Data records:
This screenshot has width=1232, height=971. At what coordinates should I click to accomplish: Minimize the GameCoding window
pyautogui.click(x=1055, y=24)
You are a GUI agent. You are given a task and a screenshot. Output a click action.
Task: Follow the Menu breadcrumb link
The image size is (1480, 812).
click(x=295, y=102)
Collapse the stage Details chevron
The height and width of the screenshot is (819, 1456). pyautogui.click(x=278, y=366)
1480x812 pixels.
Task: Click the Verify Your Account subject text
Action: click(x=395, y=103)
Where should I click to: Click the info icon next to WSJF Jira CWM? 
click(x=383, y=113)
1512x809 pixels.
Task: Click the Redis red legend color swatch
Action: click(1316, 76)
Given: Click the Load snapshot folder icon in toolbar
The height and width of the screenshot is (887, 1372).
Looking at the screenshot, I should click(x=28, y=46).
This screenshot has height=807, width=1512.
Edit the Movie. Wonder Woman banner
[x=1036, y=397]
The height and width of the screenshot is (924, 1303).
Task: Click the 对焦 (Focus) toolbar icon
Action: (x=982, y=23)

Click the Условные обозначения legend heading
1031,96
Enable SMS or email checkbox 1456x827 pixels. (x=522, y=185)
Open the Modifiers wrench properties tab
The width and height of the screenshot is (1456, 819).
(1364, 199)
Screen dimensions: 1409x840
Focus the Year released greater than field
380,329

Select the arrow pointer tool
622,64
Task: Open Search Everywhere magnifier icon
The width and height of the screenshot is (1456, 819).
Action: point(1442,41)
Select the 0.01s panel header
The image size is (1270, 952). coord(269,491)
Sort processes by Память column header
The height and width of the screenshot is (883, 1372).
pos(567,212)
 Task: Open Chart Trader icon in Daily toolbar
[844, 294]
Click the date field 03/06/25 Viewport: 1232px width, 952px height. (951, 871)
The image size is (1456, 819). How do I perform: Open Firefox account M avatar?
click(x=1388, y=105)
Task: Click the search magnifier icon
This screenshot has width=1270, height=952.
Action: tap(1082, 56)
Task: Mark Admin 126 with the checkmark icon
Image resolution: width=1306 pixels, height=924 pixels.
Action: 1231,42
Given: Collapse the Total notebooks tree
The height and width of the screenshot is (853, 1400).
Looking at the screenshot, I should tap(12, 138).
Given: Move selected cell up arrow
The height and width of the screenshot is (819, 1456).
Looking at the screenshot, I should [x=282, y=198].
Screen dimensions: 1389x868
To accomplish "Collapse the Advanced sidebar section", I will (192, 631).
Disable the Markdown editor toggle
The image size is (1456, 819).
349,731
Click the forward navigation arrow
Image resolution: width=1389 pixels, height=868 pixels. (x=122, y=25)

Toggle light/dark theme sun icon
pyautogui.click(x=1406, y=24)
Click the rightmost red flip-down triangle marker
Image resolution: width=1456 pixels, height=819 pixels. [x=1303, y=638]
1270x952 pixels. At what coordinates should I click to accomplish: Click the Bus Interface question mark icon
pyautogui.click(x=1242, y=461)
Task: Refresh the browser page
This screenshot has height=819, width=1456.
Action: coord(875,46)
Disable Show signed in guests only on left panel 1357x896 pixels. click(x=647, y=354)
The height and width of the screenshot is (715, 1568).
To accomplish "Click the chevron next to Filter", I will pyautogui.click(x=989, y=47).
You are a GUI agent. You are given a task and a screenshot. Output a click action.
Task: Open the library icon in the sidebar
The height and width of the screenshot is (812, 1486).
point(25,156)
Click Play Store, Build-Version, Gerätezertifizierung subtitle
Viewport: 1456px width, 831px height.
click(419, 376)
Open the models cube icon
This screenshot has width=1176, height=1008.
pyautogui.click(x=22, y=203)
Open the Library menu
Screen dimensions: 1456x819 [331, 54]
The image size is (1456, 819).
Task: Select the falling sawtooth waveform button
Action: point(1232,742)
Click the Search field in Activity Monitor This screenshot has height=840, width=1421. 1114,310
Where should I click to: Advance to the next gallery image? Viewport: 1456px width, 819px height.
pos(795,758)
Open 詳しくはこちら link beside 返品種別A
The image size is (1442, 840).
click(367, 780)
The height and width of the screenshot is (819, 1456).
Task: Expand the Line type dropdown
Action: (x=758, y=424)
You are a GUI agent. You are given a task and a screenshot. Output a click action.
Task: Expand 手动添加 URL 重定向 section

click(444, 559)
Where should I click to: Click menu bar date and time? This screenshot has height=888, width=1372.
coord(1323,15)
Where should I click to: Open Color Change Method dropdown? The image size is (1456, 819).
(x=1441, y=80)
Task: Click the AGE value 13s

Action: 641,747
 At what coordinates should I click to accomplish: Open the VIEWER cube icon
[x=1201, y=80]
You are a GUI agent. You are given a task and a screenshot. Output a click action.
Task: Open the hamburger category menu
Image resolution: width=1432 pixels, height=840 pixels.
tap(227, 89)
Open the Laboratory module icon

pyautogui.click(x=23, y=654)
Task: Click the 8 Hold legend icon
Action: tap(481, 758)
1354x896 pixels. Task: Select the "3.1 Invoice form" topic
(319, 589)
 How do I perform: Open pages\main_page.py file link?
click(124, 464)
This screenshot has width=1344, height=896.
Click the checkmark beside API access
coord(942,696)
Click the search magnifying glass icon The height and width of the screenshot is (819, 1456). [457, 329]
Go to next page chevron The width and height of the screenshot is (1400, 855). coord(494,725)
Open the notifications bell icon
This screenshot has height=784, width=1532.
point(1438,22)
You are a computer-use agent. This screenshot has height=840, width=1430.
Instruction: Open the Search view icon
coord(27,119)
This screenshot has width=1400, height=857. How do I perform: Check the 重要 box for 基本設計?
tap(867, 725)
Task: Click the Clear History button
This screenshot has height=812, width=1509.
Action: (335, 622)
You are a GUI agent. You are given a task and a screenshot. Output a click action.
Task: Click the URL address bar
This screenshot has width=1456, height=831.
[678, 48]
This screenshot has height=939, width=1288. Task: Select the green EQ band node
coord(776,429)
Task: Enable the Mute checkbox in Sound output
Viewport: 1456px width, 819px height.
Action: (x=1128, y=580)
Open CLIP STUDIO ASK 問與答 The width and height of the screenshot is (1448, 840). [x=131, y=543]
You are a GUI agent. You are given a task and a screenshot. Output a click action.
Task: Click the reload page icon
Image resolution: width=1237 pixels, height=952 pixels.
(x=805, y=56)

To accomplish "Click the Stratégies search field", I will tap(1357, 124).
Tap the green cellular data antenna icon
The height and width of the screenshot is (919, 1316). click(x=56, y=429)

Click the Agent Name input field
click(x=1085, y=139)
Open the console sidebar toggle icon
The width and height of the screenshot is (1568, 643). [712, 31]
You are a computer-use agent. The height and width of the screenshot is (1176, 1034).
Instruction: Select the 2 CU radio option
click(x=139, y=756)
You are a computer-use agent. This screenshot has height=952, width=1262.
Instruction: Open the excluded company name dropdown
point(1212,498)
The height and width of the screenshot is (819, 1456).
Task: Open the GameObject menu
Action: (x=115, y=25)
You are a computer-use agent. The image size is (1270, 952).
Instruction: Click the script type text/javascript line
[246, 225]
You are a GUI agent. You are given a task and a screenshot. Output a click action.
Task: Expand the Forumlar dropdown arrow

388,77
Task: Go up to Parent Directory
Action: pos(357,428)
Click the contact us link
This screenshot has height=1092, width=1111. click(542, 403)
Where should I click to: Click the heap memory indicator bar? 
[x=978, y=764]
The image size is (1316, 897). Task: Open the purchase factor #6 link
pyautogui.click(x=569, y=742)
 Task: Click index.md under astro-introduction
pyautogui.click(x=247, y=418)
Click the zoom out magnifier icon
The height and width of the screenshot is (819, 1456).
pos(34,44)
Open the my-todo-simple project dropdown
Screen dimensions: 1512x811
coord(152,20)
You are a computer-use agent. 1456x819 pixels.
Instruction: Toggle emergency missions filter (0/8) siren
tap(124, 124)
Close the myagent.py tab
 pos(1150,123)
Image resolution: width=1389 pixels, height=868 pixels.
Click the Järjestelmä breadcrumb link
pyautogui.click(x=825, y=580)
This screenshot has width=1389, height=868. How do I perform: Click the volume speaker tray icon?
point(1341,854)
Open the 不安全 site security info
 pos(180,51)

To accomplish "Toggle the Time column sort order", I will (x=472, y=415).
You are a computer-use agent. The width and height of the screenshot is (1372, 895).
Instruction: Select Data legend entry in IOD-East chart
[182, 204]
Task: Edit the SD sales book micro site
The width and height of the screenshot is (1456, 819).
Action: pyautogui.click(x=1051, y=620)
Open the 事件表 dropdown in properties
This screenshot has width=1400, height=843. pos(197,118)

:: About this task ::
Copy out, exactly and alone, the lines of the entries above between the ones holding "Open the models cube icon" and "Click the search magnifying", inclusive.

:: Exercise output ::
Open the models cube icon
This screenshot has width=1176, height=1008.
pyautogui.click(x=22, y=203)
Open the Library menu
Screen dimensions: 1456x819 [331, 54]
The image size is (1456, 819).
Task: Select the falling sawtooth waveform button
Action: point(1232,742)
Click the Search field in Activity Monitor This screenshot has height=840, width=1421. 1114,310
Where should I click to: Advance to the next gallery image? Viewport: 1456px width, 819px height.
pos(795,758)
Open 詳しくはこちら link beside 返品種別A
The image size is (1442, 840).
click(367, 780)
The height and width of the screenshot is (819, 1456).
Task: Expand the Line type dropdown
Action: (x=758, y=424)
You are a GUI agent. You are given a task and a screenshot. Output a click action.
Task: Expand 手动添加 URL 重定向 section

click(444, 559)
Where should I click to: Click menu bar date and time? This screenshot has height=888, width=1372.
coord(1323,15)
Where should I click to: Open Color Change Method dropdown? The image size is (1456, 819).
(x=1441, y=80)
Task: Click the AGE value 13s

Action: 641,747
 At what coordinates should I click to accomplish: Open the VIEWER cube icon
[x=1201, y=80]
You are a GUI agent. You are given a task and a screenshot. Output a click action.
Task: Open the hamburger category menu
Image resolution: width=1432 pixels, height=840 pixels.
tap(227, 89)
Open the Laboratory module icon

pyautogui.click(x=23, y=654)
Task: Click the 8 Hold legend icon
Action: tap(481, 758)
1354x896 pixels. Task: Select the "3.1 Invoice form" topic
(319, 589)
 How do I perform: Open pages\main_page.py file link?
click(124, 464)
This screenshot has width=1344, height=896.
Click the checkmark beside API access
coord(942,696)
Click the search magnifying glass icon The height and width of the screenshot is (819, 1456). [457, 329]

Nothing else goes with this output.